Kata midodaren sendiri berasal dari bahasa Jawa, yaitu 'widodari' atau bidadari dalam
bahasa Indonesia. Upacara ini dilangsungkan pada malam hari setelah prosesi siraman,
yang dimaksudkan menjadikan sang mempelai perempuan secantik Dewi Widodari. Pada
malam midodareni ini, keluarga calon mempelai pria berkunjung ke rumah calon mempelai
perempuan untuk mempererat tali silaturahmi.
6. Upacara panggih
Prosesi dimulai dengan datangnya calon mempelai pria dan rombongan ke
kediaman calon mempelai perempuan, yang berhenti di depan pintu masuk rumah. Pada sisi
rombongan mempelai laki-laki, ada 2 orang lelaki muda atau 2 orang ibu membawa
masing-masing serangkaian bunga yang disebut kembar mayang. Salah satunya membawa
sanggan yang dibungkus daun pisang dan ditaruh di atas nampan. Sanggan diserahkan
kepada ibu mempelai perempuan. Sedangkan kembar mayang dibawa keluar area rumah
dan dibuang ke jalan di dekatnya, dengan maksud agar upacara pernikahan selalu berjalan
lancar tanpa gangguan.
7. Upacara balangan suruh
Masih di titik yang sama dengan upacara panggih tadi, jarak antar mempelai kurang
lebih lima langkah. Kedua mempelai akan saling melempari ikatan daun sirih yang diisi
kapur sirih dan diikat benang. Kedua mempelai saling melempar sambil tersenyum,
mempelai laki-laki mengarahkan lemparannya ke arah dada mempelai perempuan, dan
mempelai perempuan meleparnya ke arah paha mempelai laki-laki. Menurut kepercayaan
kuno, daun sirih punya daya untuk mengusir roh jahat dalam diri masing-masing calon
mempelai.

C. ADAT KEMATIAN
Salah satu upacara tradisional dalam adat istiadat kematian jawa adalah upacara
Brobosan. Upacara Brobosan ini bertujuan untuk menunjukkan penghormatan dari sanak
keluarga kepada orang tua dan leluhur mereka yang telah meninggal dunia. Upacara
Brobosan diselenggarakan di halaman rumah orang yang meninggal, sebelum dimakamkan,
dan dipimpin oleh anggota keluarga yang paling tua.

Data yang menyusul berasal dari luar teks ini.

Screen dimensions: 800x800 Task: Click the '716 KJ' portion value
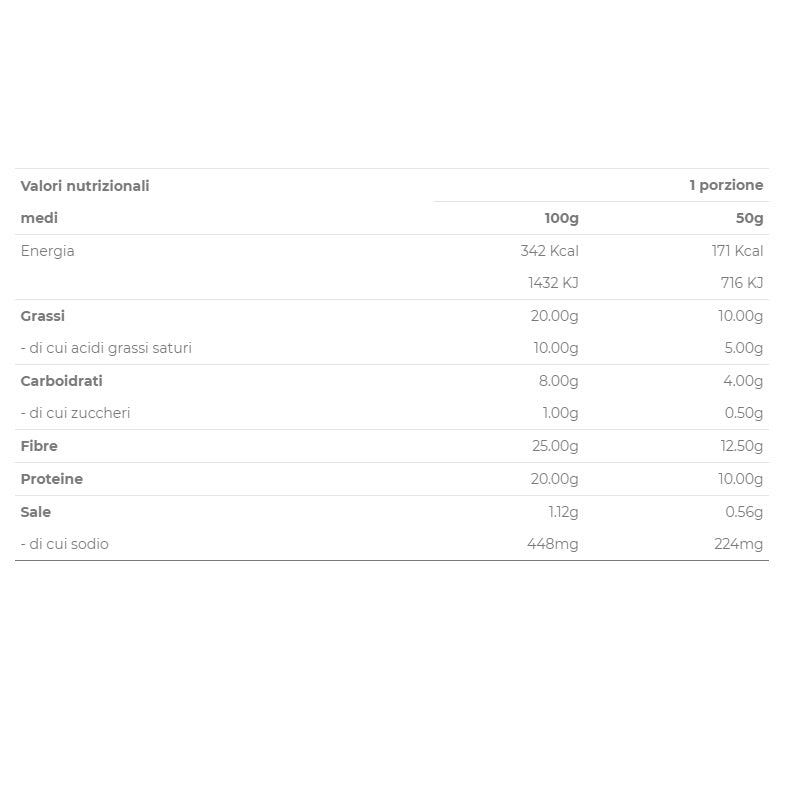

Tradisi Brobosan dilangsungkan secara berurutan sebagai berikut:
1. Peti mati dibawa keluar menuju ke halaman rumah dan dijunjung tinggi ke atas
setelah upacara doa kematian selesai,
2. Anak laki-laki tertua, anak perempuan, cucu laki-laki dan cucu perempuan, berjalan
berurutan melewati peti mati yang berada di atas mereka (mrobos) selama tiga kali
dan searah jarum jam,
3. Urutan selalu diawali dari anak laki-laki tertua dan keluarga inti berada di urutan
pertama; anak yang lebih muda beserta keluarganya mengikuti di belakang.
Upacara tradisional ini menyimbolkan penghormatan sanak keluarga yang masih
hidup kepada orang tua dan leluhur mereka.